[ACTIVITY] Search the records below for the word "つばさキャット". Copy each line where it occurs.

Stored data entries:
====
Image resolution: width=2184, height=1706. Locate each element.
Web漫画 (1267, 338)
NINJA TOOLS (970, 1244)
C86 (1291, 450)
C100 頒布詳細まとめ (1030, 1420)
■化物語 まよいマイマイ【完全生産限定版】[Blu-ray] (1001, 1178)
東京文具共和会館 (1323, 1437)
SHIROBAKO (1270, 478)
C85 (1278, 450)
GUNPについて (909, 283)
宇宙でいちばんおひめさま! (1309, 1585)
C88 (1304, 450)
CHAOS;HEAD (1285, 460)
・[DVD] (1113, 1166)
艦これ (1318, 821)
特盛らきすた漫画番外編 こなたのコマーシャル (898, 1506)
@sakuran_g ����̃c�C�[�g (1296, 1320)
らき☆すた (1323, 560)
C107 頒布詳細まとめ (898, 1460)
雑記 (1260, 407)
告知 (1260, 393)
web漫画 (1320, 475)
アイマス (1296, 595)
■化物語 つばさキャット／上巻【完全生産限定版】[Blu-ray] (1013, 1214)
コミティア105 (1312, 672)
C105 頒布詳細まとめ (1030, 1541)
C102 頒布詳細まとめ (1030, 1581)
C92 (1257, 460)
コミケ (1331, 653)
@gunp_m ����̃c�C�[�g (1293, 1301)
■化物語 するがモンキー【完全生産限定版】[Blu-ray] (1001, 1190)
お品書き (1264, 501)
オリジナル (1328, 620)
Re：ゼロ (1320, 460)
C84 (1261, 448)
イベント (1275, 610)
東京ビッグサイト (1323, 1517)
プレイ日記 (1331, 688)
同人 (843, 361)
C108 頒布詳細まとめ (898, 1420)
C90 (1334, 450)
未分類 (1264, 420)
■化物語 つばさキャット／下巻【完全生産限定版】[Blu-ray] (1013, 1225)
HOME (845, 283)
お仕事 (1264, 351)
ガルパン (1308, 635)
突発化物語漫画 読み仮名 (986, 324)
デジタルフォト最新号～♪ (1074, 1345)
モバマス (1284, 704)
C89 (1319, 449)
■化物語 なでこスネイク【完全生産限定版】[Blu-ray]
====
[TASK SOLUTION]
■化物語 つばさキャット／上巻【完全生産限定版】[Blu-ray] (1013, 1214)
■化物語 つばさキャット／下巻【完全生産限定版】[Blu-ray] (1013, 1225)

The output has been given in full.